His straight-talking style produced notable moments including his characterisation of the austerity imposed on Greece as "fiscal waterboarding".
After negotiations broke down between Greece and its creditors, Varoufakis slammed Europes governance.
"This is not the way to run a monetary union. This is a travesty. It's a comedy of errors for five years now, Europe has been extending and pretending," Varoufakis said in a BBC interview.
After becoming finance minister in January, there were some growing pains as he adapted to the burning glare of the global media spotlight.
He allowed himself to be pictured in Paris Match magazine at a piano and dining in style with his wife on the roof terrace of his "love nest at the foot of the Acropolis", while telling the magazine how he abhorred the "star system".
Though the maverick minister has always taken a stance protecting ordinary Greeks, his background was anything but common.
He is the son of Giorgos Varoufakis, who at 90 still heads one of Greeces leading steel producers, Halyvourgiki. He also attended the Moraitis School, which has alumni including prominent Greek leaders and artists.
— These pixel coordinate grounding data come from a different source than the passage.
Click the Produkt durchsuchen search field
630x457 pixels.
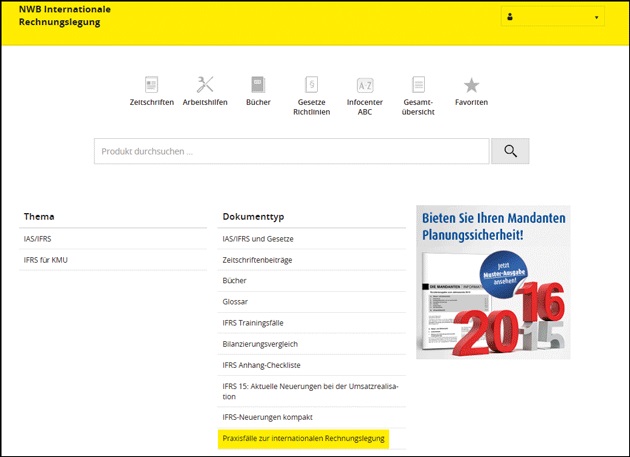tap(292, 151)
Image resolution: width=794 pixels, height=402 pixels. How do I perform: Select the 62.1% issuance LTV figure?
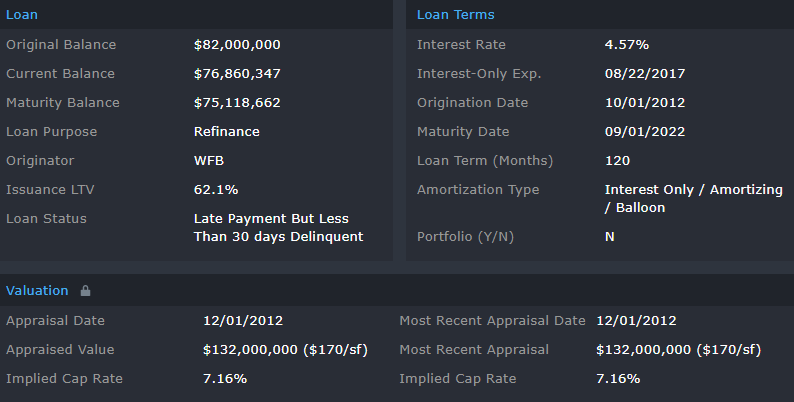tap(215, 190)
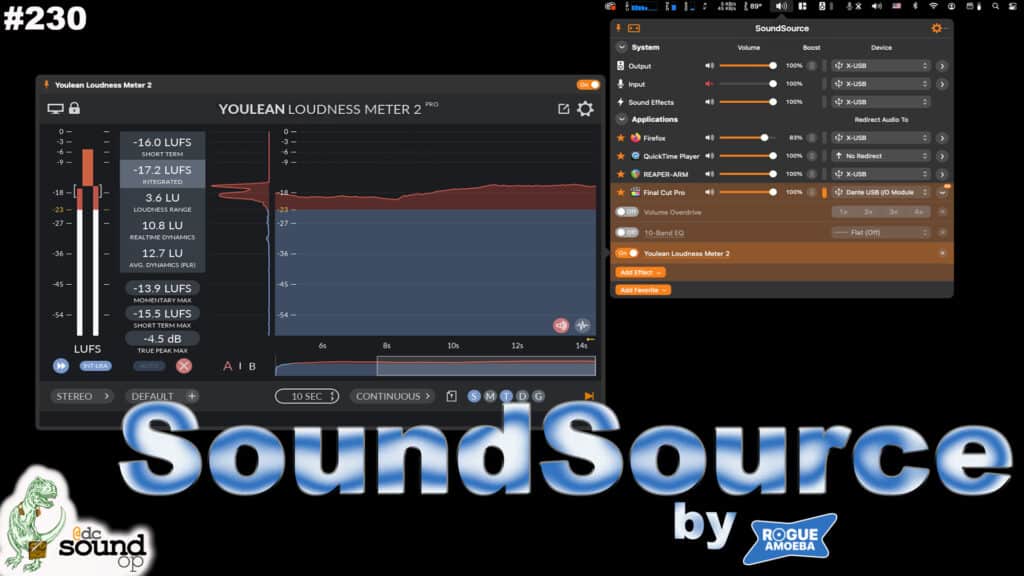Click the lock icon in Youlean header
Viewport: 1024px width, 576px height.
(x=74, y=108)
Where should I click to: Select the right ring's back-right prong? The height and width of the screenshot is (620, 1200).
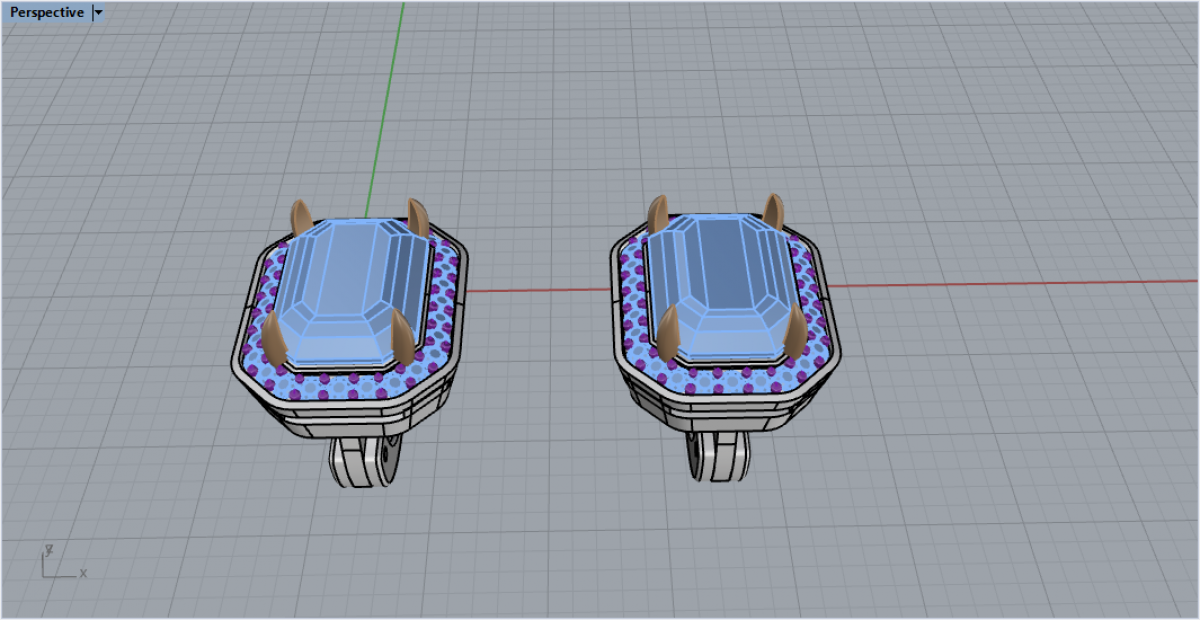773,211
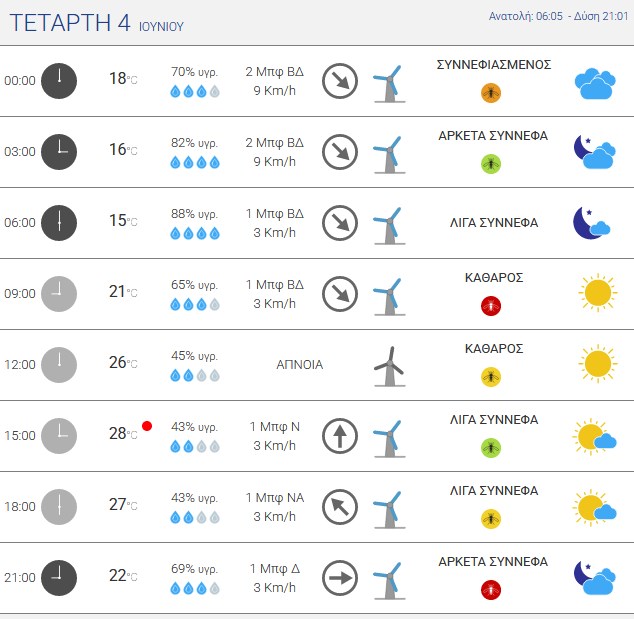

His early career was spent at the English universities of Essex, East Anglia and at Cambridge, and he has often been linked with research into game theory.
In 1998 Varoufakis moved to Australia, and he is now a dual Greek and Australian citizen.
He moved back to Greece in 2000 to teach at the University of Athens, and in January 2013 accepted a post at the University of Texas in Austin.
Varoufakis has had a rebellious streak since a young age.
He told the BBC he has deliberately misspelled his name Yanis, writing it with one "n", since a confrontation with a teacher in elementary school.
"I had an aesthetic problem with the double 'n', he said. "So I decided to write my name with one. My teacher gave me a bad grade, which made me very angry and Ive kept writing my name with one 'n' ever since."
As finance minister Varoufakis, his head shaved clean, shook up the staid world of EU summits by arriving to meetings in rock-star-style leather jackets and untucked shirts. He was quickly dubbed "Greece's Bruce Willis".
His swagger and penchant for lecturing annoyed some EU counterparts at meetings on Greece's debt and he was eventually pulled from frontline negotiations.
Varoufakis's father Giorgos told the Greek daily Ethnos that his son's critics "want to run him down because he is competent."
"Yanis is a very good boy, and is always telling the prime minister what to do, which is why he adores him," he said.
A prolific blogger, Yanis Varoufakis has written several books, including "The Global Minotaur: America, Europe and the Future of the Global Economy".
Varoufakis has said he believes his shattered country can only recover once it has rejigged the terms of an international bailout, and said early on that Greece's massive debt could not be paid back in full.
The minister said he would step down if disavowed by Greek voters who vote Sunday on whether they accept or reject bailout conditions that are no longer on the table.
In his latest blog, Varoufakis gave reasons why Greeks should vote 'no' in the referendum, one being that the country "will" stay in the euro regardless of the outcome.
He told Bloomberg TV that he would rather "cut my arm off" than stay on as minister in the case of a 'yes' vote.